Saturday, July 26, 2014

A priest, a Levite and a Samaritan Were Walking Down the Road

“A priest happened to be going down the same road, and when he saw the man, he passed by on the other side.  So too, a Levite, when he came to the place and saw him, passed by on the other side.  But a Samaritan, as he travelled, came where the man was; and when he saw him, he took pity on him.” (Luke 10:31-33)

It sounds like the beginning of a joke – “A priest, a Levite and a Samaritan were walking down the road when…”. 

I read the parable this morning and nobly announced to God that I would never see someone in need and walk aby on the other side of the road.  I didn’t get the pat on the head I was looking for.  No brownie points were up for grabs.

“But you do it all the time,” said God. “You walk past people in need all the time.”

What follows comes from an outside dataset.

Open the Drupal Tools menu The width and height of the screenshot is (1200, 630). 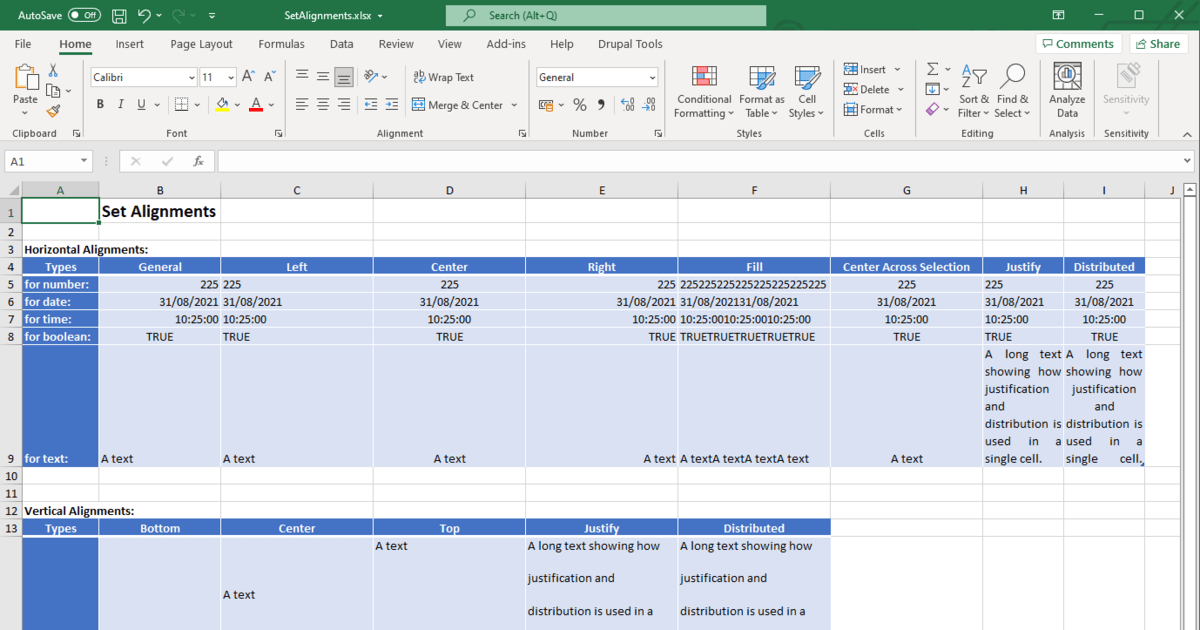click(630, 44)
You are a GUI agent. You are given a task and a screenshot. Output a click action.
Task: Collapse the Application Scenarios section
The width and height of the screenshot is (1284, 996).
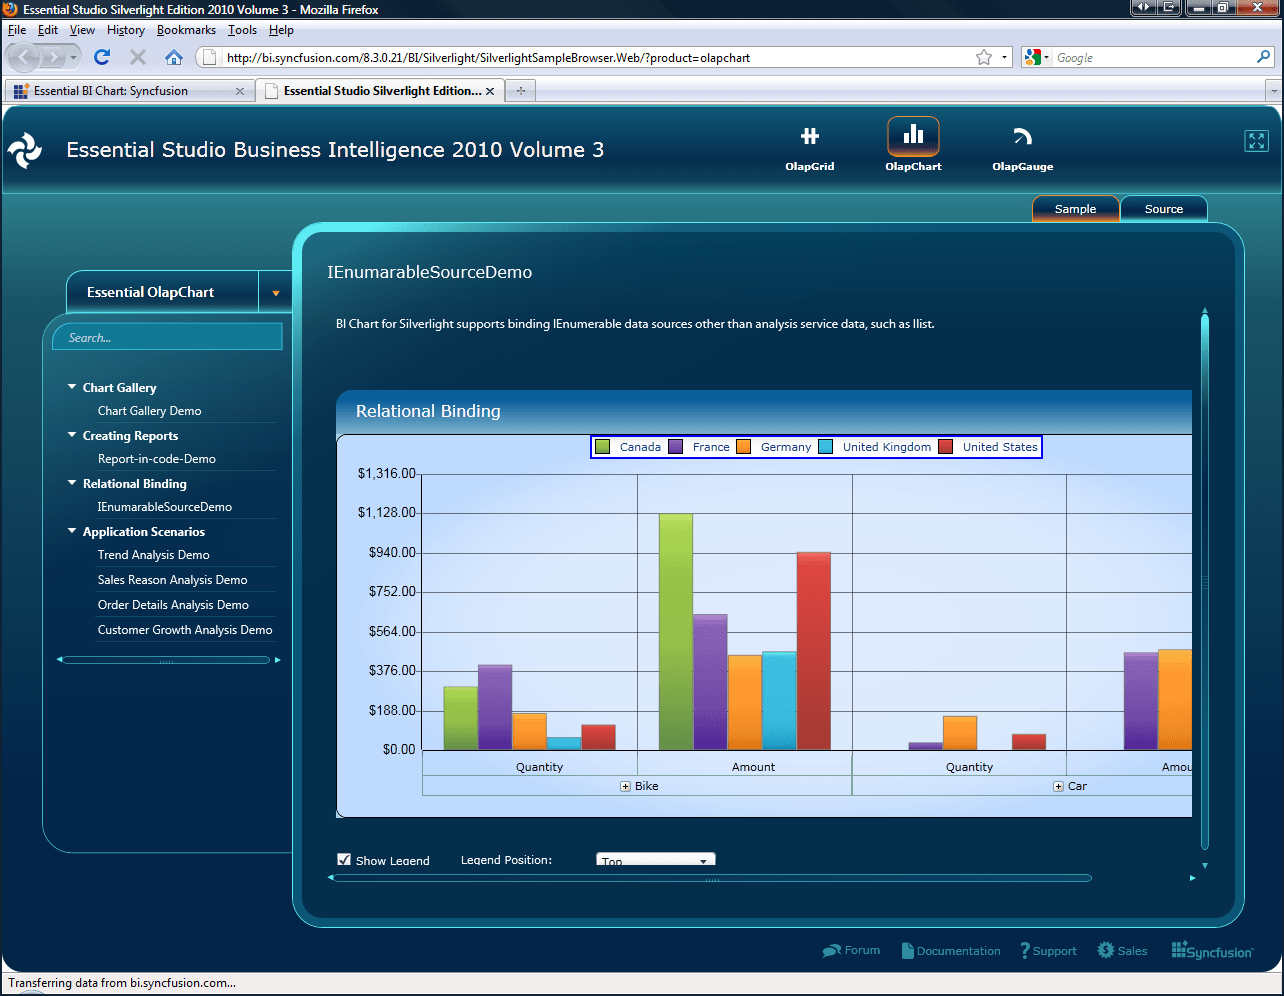[71, 531]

“When did I ever…?” I began.

“People lying on the pavement beaten up by bandits are in short supply, I’ll give you that, BUT what about the people sitting on the benches, head in hands, beaten up by life?  You see them and you pass by.”

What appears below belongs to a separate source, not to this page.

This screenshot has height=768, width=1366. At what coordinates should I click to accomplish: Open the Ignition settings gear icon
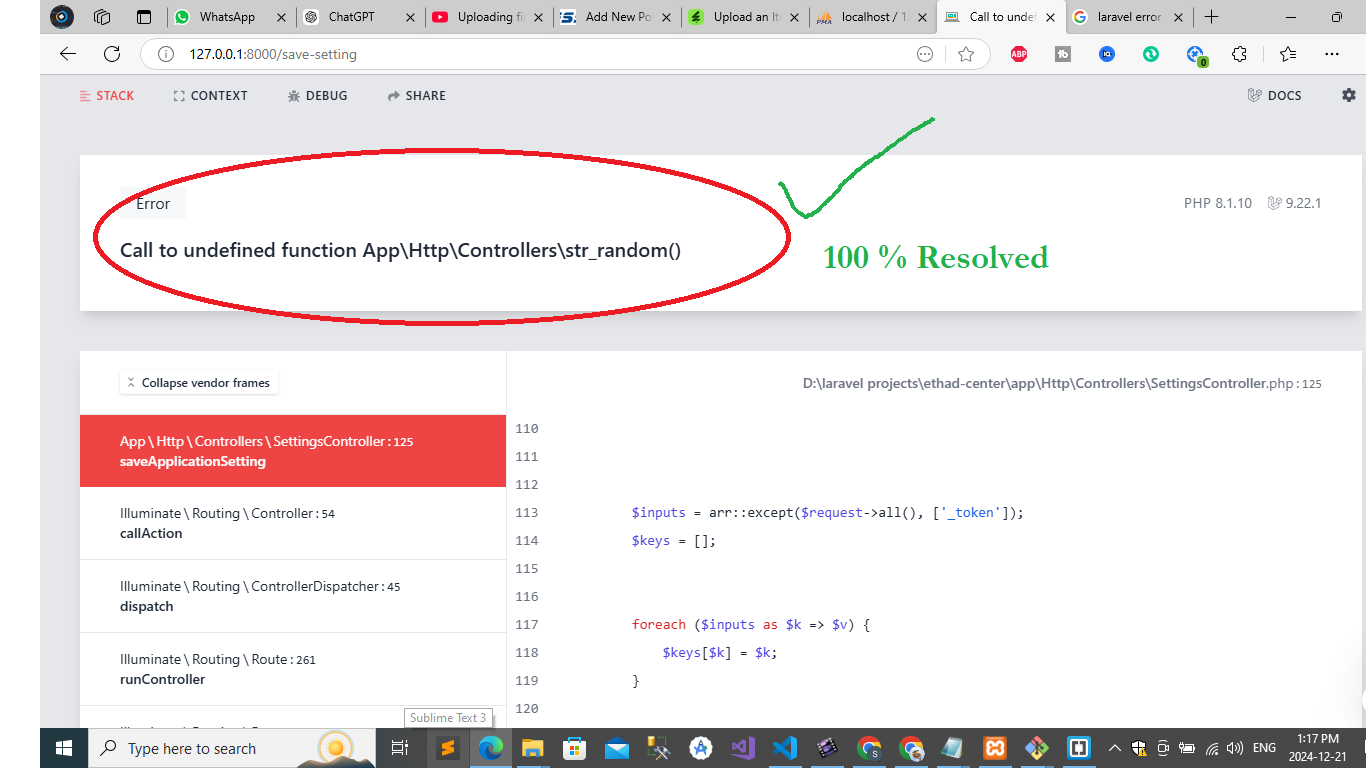pos(1349,95)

“What about when…?”  I was about to reel off times and places when I had responded.  Few and far between, they didn’t amount to the number of fingers on one hand.

It appeared that God had cast me in the role of either the priest or the Levite in the story but certainly not the Good Samaritan. 

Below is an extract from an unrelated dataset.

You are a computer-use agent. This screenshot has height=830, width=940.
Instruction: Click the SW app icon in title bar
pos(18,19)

“The trouble with you,” said God, “Is that you just don’t see.  You walk about with your eyes shut.  You have your to-do list in your head and navigate from one shop to the next and you don’t see the people in need.  The times you do see are times when you talk yourself out of helping.  You think it’s not your business.”

“Can you help me to see?” I asked.

I was scrutinising all the benches in the High Street.  Most people at the bottom end of the street were listening to a young boy, eight years old maybe, playing the bagpipes. It was the height of the tourist season and he had gathered a crowd.  Toes were tapping and purses and wallets were open and money was tossed into the bagpipe case.  He played “Flower of Scotland” and I wondered which Scottish athlete had just been awarded a Commonwealth medal.  I couldn’t see anyone who looked as if life had beaten them up so I moved on.

Further down the street, towards the top end, the “Yes” campaigners had a stall with badges, stickers and all sorts of literature.  We had met the “No” campaigners the previous week at a food and drink festival.  Technically, I suppose, I could claim, now, that I had met a whole group of people, who felt truly beaten, not by life as such but, by the Westminster Government – the ConDems.  They did not look like they needed my help so I moved on.

Austerity has left its mark on the High Street.  The shops that once flourished have closed down and the windows have become poster displays for bands playing in different venues or artists on display in the local gallery.

One widow displayed a Palestinian flag and a dozen sheets with lists of names.  There was a table, a group of people and a lot of pairs of shoes on the pavement.  I asked about the shoes.  For all the people on the list, those who had died in the Gaza over the week or two, they wanted a pair of shoes to match the age and gender.  An artist was going to use the shoes in a sculpture.

I looked at the list. Every day since the conflict began had its own page and listed the names and ages of those who had died.  There were old people, very old people, young people and very young people and all ages in between. And their names.  Page after page.  Name after name.

I’d seen something vaguely familiar – a list of dead people.  The Jewish Quarter in Prague, in a synagogue.  The names there were written on the walls of the building and included not just Jews but people from other races and religions that tried to help them – honoured gentiles.

“Ironic, isn’t it?” My husband and I talked about what we had seen over a cup of tea.

It is one thing to have a number in the newspaper – 500 or 600? And a comment noted by the American president that when the number hits 1,000 then they will do something. To see the names and ages of those 500 or 600 people is an entirely different matter.  A name does something that a number doesn’t.  When you know his name was Sulieman and he was 56 – you add the height and weight and eye colour and clothes with your imagination.  The number becomes a person and a person who isn’t alive any longer who should be. 

Not a man on the pavement beaten up by a robber.  Not a woman on a park bench with her head in her hands beaten up by life – but a name on a list of 500 names, not beaten up but dead because someone launched a missile at their home.  Perhaps there was a warning, like the Israeli army says.  Perhaps there was a basement in a school with weapons in it.  Perhaps there was a tunnel somewhere and a human shield of civilians.

I wanted to place someone in front of the list, someone in power, and get them to read the list of names and tell me why the government abstained when it came to voting for action.

Is a piece of land worth that much blood shed?

Are people not worth something no matter their religion or race?